The third chapter is titled "The Road to Mayhem Parva" and talks mainly about her development of the type of story set in an English village. This type of English village was given the name Mayhem Parva by Colin Watson in his book, Snobbery with Violence.

And now I am at Chapter IV and will not read further. Yet. I found the first three chapters and the Preface very interesting. He notes in the Preface that this book is not written as literary criticism or an academic study, but as an appreciation. What I had not realized until I started reading the book is that it was written when Barnard had only published a few (five or six?) of the mystery novels he authored.

12 comments:

  1. Great choice TracyK - I have gone back to Barnard's study of Christie many times over the years, especially for its very hand index of her books at the back. I sometimes wish he would revisit it to see if his opinions have changed.

    ReplyDelete
    Replies
    1. Sergio, I am glad you mentioned the indexes. They are very useful. I also wondered what his opinions would be now.

      Delete
  2. I haven't heard of this book Tracy, but I will look out for it. As I've read all of Christie's books, spoilers wouldn't make much difference to me but it would be a nightmare if I didn't know the plot.

    ReplyDelete
    Replies
    1. Sarah, I think you would like it, given that you are a Christie fan and Barnard has interesting insights.

      Delete
  3. I'm probably not going to be looking out for this one.

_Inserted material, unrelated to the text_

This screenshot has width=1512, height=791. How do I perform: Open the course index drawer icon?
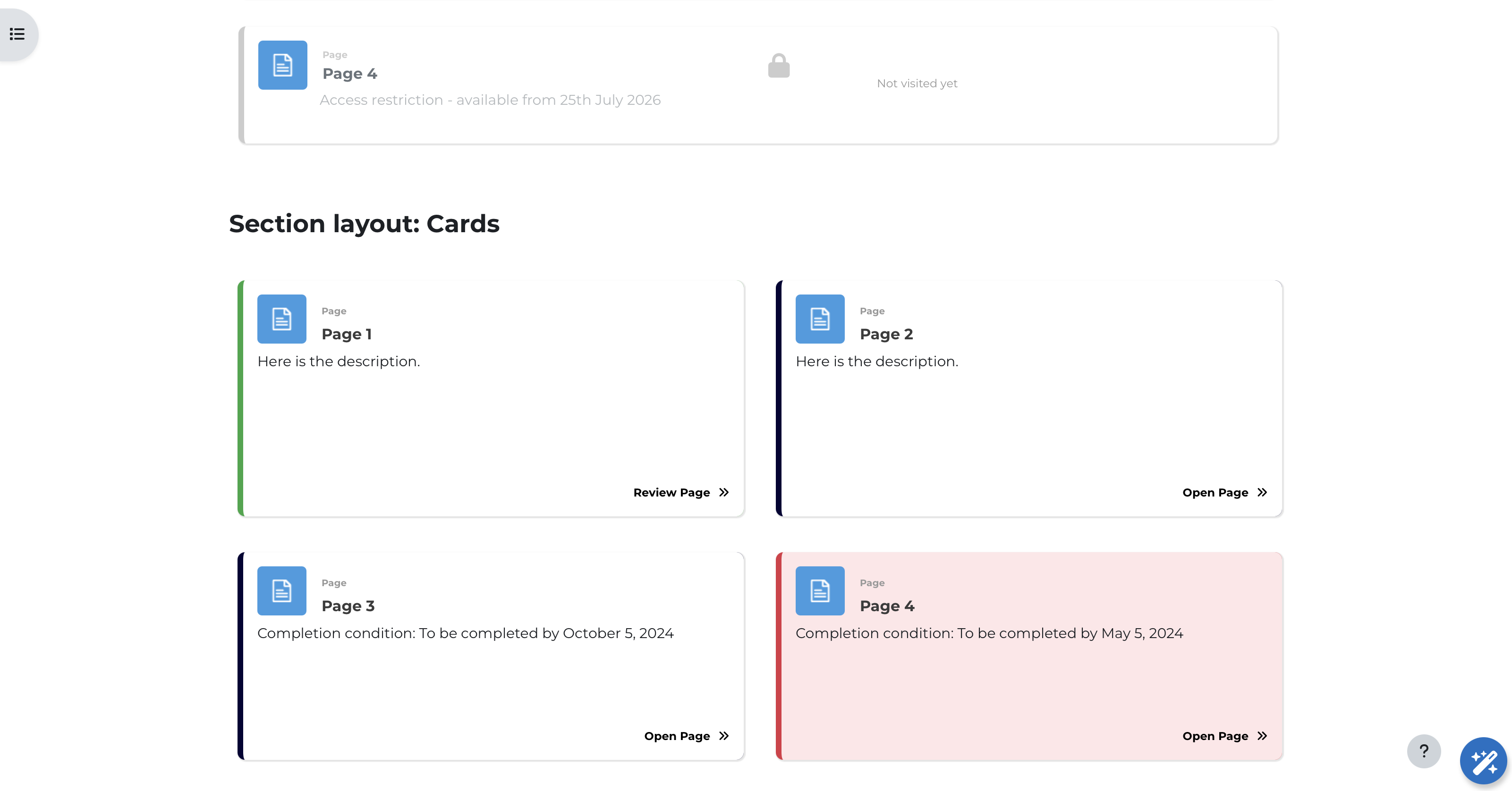pyautogui.click(x=17, y=34)
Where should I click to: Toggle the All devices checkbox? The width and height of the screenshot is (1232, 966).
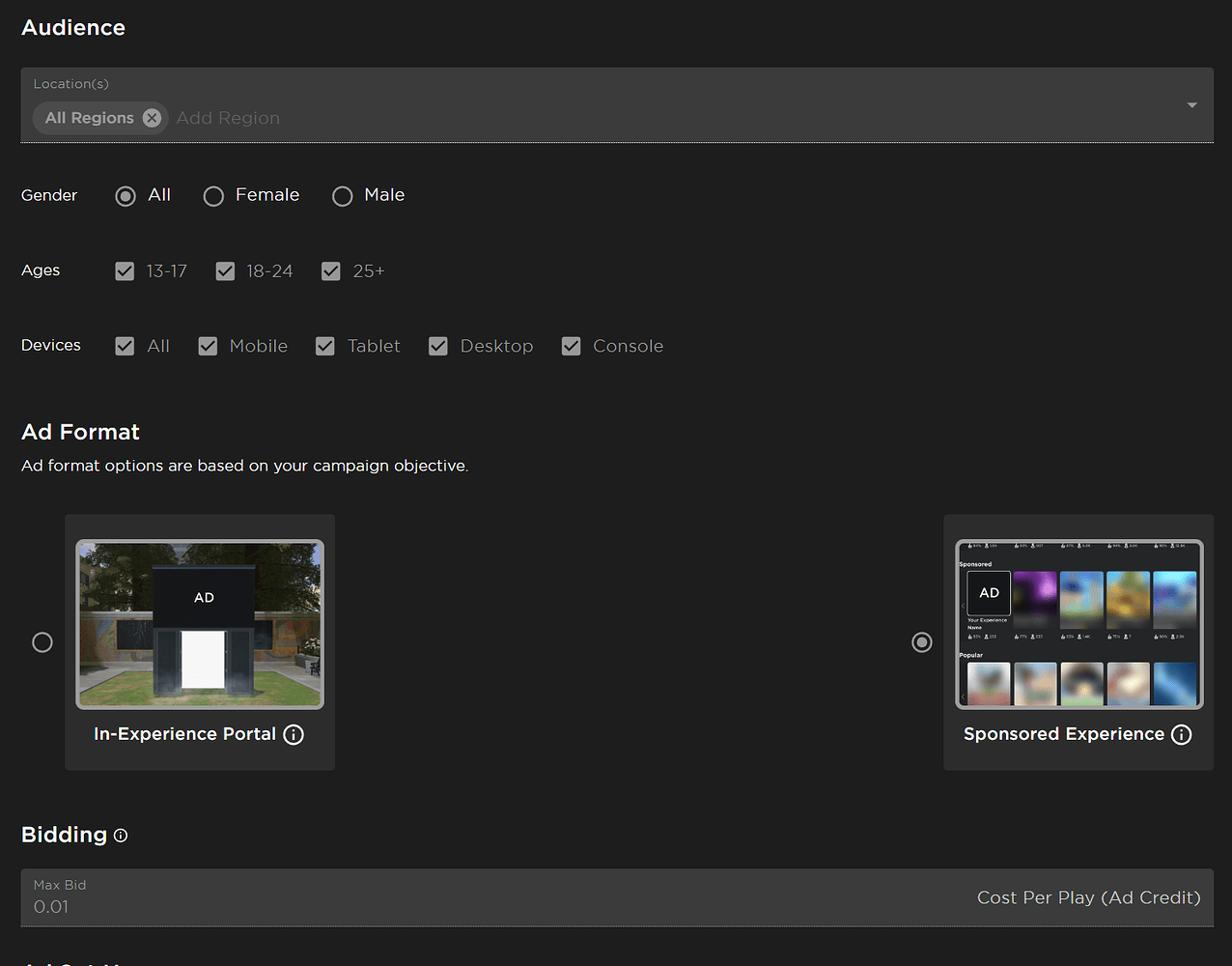(125, 346)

I haven't read Christie since my schooldays, though I did recently acquire a copy of Roger Ackroyd on a recommendation from Margot. I ought to try at least one in my adult reading life!

    ReplyDelete
    Replies
    1. Col, I plan to re-read Roger Ackroyd but since it is the only one I remember, I am putting it off for a while. I think.

      Delete
  4. Tracy - Oh, I'm so glad you got the chance to enjoy this one. Barnard does a terrific job of discussing Christie's skill and her legacy. Very nice review, for which thanks.

    ReplyDelete
    Replies
    1. Thank you, Margot. The nice thing is I have lots more of the book to read, eventually, and it is the kind of book I can refer to often.

      Delete
  5. Tracy, thanks for bringing this book to my notice. The author's reference to "the kinds of deception Christie practices on her readers, without revealing solutions from time to time" echoes the ambivalence I have often felt about her stories. There is a certain abstractness in her plots. I'd like to read this book though, spoilers or no. The one book that I have been meaning to read for a while now is her Autobiography.

    ReplyDelete
    Replies
    1. Prashant, reading the first chapters of this book made me want to read more about her life also. Maybe the autobiography.

      Delete
  6. Tracy, I can see it would be disappointing not to be able to read this now, but it will be worth it when you have read all the Christie books! I love the Barnard book, and enjoy the fact that he openly discusses the solutions in some cases - he is very funny and clever. Most writers on detective fiction feel they have to tread a line of not spoilering too much; so it's nice that this once he felt able to let rip. (Though annoying for you.) There's an interesting point he makes in the book - that in one piece of dialogue in one of her books she reveals the names of several of her murderers. Surprising but true.

    ReplyDelete
    Replies
    1. Moira, good to hear that you liked this book. Having read and enjoyed the first few chapters, now I have something to look forward to.